Shire’s new drug? “Vyvanse” – lisdexamfetamine dimesylate. For those of you who don’t know chemistry language, that’s two pure amphetamine salts coated with lysine. Still the same med, but with less chance for “abuse” because the lysine coating inhibits DLE (drug liking effect – really!) a “rush” that “abusers” find appealing. Shire/FDA reports focus on reduction in “DLE” – not on potential for addiction. Kudos, I suppose, to the pharmaceutical industry for at least trying – but I can’t wait to see what marketing does with this. I guess we can produce “addicts” who aren’t “abusers.” Is it time for my meds?
I was almost disappointed when I found out Vyvanse is a pill. When I first saw the word, I thought it said “Vyvanase,” like the stuff in asthma inhalers. I always knew it would come full circle to delivering amphetamines through the nasal passages. I laughed until I realized I read the word wrong – and that Vyvanse” is up for approved use in kids 6-12.
Maybe I’m overreacting, but here’s where a lot of education and experience lead my “no meds” brain. Almost without exception, targeting dopamine is the way stimulant meds work. Simply explained, dopamine happens in our bodies in association with pleasure – pleasure and happiness make dopamine, and dopamine makes and keeps the happiness happening. If it is good enough, you’ll keep coming back for more. Sound good so far? Ever heard of cigarettes?
Whether Adderall or another stimulant, the same meds are banned for pregnant women because of the damage they do to forming fetuses and the strain they put on cardiovascular and other systems in both fetus and mom. No matter, they are given to millions of kids (true number!) whose brains and neurons are still forming until the age of 9 or 10 – arguably until 18 or 20. Many children under 10 take stimulant medications for at least 3-5 years – often daily.

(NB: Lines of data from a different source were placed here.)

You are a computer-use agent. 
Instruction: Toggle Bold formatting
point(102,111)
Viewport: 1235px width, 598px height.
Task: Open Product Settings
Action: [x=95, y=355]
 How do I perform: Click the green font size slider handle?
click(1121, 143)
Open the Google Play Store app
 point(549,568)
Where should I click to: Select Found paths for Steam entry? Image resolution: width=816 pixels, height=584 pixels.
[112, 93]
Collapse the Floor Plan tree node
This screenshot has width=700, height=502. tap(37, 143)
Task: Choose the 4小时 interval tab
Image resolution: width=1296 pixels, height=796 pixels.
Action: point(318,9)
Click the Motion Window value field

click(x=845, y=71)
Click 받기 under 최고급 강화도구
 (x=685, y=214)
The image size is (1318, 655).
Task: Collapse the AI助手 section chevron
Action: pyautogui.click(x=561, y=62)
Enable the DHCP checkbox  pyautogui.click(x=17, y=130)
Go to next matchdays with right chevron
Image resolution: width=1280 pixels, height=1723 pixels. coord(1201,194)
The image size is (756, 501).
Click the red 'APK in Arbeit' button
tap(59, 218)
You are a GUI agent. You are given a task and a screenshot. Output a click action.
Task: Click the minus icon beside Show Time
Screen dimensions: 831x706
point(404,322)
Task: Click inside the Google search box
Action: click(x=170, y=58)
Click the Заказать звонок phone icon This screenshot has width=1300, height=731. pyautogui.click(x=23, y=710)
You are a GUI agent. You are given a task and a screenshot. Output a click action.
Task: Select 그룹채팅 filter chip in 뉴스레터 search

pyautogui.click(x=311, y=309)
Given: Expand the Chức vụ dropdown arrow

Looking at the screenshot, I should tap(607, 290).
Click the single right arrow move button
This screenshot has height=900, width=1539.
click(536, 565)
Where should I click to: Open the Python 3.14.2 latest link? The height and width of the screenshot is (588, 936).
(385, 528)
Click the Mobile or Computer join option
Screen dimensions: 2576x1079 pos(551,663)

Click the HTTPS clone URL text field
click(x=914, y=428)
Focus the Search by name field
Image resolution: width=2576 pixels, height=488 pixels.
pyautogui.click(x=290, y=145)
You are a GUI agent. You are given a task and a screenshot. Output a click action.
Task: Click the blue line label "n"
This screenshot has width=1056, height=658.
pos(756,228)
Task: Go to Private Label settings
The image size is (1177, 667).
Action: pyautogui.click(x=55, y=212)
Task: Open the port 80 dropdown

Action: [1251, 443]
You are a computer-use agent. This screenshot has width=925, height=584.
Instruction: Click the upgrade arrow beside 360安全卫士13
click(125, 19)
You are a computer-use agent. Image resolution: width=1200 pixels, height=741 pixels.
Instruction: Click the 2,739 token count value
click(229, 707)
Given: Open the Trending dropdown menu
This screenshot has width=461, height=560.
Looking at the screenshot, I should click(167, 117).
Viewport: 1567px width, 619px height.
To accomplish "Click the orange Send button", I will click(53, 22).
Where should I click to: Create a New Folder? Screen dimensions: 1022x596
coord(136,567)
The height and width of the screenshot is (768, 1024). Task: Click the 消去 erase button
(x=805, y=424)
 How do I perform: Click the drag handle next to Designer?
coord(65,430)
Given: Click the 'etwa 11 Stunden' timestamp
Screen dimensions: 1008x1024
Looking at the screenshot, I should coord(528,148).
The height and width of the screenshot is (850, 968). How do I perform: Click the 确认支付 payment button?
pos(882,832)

Read that again, and remember, in the words of many members of the APA, “the diagnosis for ADD is the diagnosis of being a child.”
I feel compelled to add that dopamine has a tendency to “open the mind” to whatever is being presented. It “enhances and reinforces learning.” When the meds wear off, and dopamine levels decline, interest and motivation in learning seriously decline – the lessons ‘without’ are far less penetrating than the lessons on the meds. Still sound good?
Just as a lark, let’s look at what is happening here, and make a simple comparison with another dopamine related action. Last year, in a National Institute of Mental Health study, over, and over again; a mother with an authoritative parenting style had a more sustained “normalizing” effect than meds on kids with AD/HD. Side effects were still present, but quite different. Things like happier families and healthier lives happened; and, they persisted in improving and lasting over time. No further longitudinal studies are really needed. No warning labels are involved. Think of the money we could save.
We apparently don’t have enough time or money today to pay attention to the real issues with ADD. Teaching and helping our children to become authoritative, not altered adults, should be our first concern. We should be changing social and educational systems to achieve these goals – not experimenting with our evolution or our kids. By the way – the NIMH study got recent press daylight disguised as “kids from daycare misbehave in sixth grade…” Funny how we focus on things.